The following image shows how the console output looks like when running supervised classification followed by self-trained classification:

Console Output for SGD Supervised and Semi-Supervised Pipeline run on Python 3.8. Image by author

Tf-Idf — MLP classification

The self-training for MLP classifier (i.e. a vanilla feed forward neural network) is done in exactly the same manner with the only differences coming up in the classifier’s hyperparameters and its call.

Note: MLP from scikit-learn implementation is a non-GPU implementation and thus large datasets with very dense layers or deep networks will be very slow to train. The above is a simpler setup (2 hidden layers with 100 and 50 neurons and max_iter=25) to test the generalizability of self-training. In Part-3, we will be implementing all of self training based on ANNs, CNNs, RNNs and transformers using GPU support on Google Colab Pro leveraging Tensorflow and Pytorch.

For MLP, the first console output has been provided below:

Console Output for MLP Supervised and Semi-Supervised Pipeline run on Python 3.8. Image by author

The above console output implies that upon running a supervised classifier first, the model was fitted on 10% of training data (as labeled). The performance on test data for such a classifier is 0.65 of Micro-F1 and 0.649 of accuracy. Upon starting self training with 4,307 unlabeled samples in addition to existing labeled volumes, pseudo labels of unlabeled observations will be pushed for next iteration of training only if their output probability for any one class is at least as high as the threshold (0.4 in this case). In first iteration, 3,708 pseudo labels are added to 869 labeled observations for a 2nd training of the classifier. On subsequent predictions, another 497 pseudo labels are added and so on till no more pseudo labels can be added.

→ **TASK INSTRUCTIONS**
1/ Answer these from the self-training passage:
(a) How many neurons are in each of the two hidden layers of the simpler MLP setup?
(b) What threshold is used for pushing pseudo labels to the next round of training?
(c) How many pseudo labels are added in the first iteration?
2/ Put this sentence from the self-training passage into Spanish: "In first iteration, 3,708 pseudo labels are added to 869 labeled observations for a 2nd training of the classifier."
3/ Using the self-training passage, mark each statement yes or no, and quote the words that settle it:
(a) The scikit-learn MLP implementation runs on a GPU.
(b) The supervised MLP classifier scored 0.649 accuracy on test data.
(c) Self-training started with 4,307 unlabeled samples.
The items that come next have no connection to the self-training passage.

Source data

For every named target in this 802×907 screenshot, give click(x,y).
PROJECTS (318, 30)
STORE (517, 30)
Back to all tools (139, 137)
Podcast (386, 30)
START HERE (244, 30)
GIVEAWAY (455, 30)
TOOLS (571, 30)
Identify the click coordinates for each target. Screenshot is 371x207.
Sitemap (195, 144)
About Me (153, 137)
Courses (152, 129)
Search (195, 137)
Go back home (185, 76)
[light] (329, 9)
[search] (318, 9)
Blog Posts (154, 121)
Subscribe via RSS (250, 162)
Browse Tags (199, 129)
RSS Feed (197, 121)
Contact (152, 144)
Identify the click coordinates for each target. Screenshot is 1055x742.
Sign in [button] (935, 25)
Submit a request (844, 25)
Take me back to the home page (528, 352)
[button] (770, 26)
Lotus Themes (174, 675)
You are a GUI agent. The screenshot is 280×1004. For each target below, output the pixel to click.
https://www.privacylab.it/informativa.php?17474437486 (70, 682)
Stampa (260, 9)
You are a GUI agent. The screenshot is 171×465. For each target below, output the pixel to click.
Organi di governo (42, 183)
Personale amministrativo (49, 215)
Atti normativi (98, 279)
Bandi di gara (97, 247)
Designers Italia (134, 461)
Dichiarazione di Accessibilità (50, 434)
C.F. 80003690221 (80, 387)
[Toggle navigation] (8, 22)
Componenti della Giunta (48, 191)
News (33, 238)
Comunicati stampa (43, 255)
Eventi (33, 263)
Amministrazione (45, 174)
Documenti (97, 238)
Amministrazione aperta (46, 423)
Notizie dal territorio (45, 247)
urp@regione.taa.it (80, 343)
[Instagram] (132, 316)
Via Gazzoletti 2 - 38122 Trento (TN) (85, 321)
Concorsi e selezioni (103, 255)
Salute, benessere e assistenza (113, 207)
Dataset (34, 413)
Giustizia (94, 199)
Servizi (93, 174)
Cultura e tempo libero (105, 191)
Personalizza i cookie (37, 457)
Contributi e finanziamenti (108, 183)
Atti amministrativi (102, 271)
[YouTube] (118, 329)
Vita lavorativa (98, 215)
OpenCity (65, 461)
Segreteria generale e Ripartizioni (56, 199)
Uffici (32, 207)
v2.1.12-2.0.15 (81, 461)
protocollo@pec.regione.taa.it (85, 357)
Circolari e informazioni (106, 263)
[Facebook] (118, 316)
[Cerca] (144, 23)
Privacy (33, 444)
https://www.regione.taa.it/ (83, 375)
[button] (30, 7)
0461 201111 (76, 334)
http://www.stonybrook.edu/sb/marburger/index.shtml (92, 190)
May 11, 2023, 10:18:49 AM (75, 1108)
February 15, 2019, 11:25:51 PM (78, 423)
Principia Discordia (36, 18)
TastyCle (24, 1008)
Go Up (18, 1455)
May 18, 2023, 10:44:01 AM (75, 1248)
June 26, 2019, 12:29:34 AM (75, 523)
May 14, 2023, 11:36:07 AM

→ **TASK RESPONSES**
1/
(a) 100 and 50
(b) 0.4
(c) 3,708

2/ En la primera iteración, se añaden 3.708 pseudoetiquetas a 869 observaciones etiquetadas para un segundo entrenamiento del clasificador.

3/
(a) No: "MLP from scikit-learn implementation is a non-GPU implementation"
(b) Yes: "0.65 of Micro-F1 and 0.649 of accuracy"
(c) Yes: "Upon starting self training with 4,307 unlabeled samples"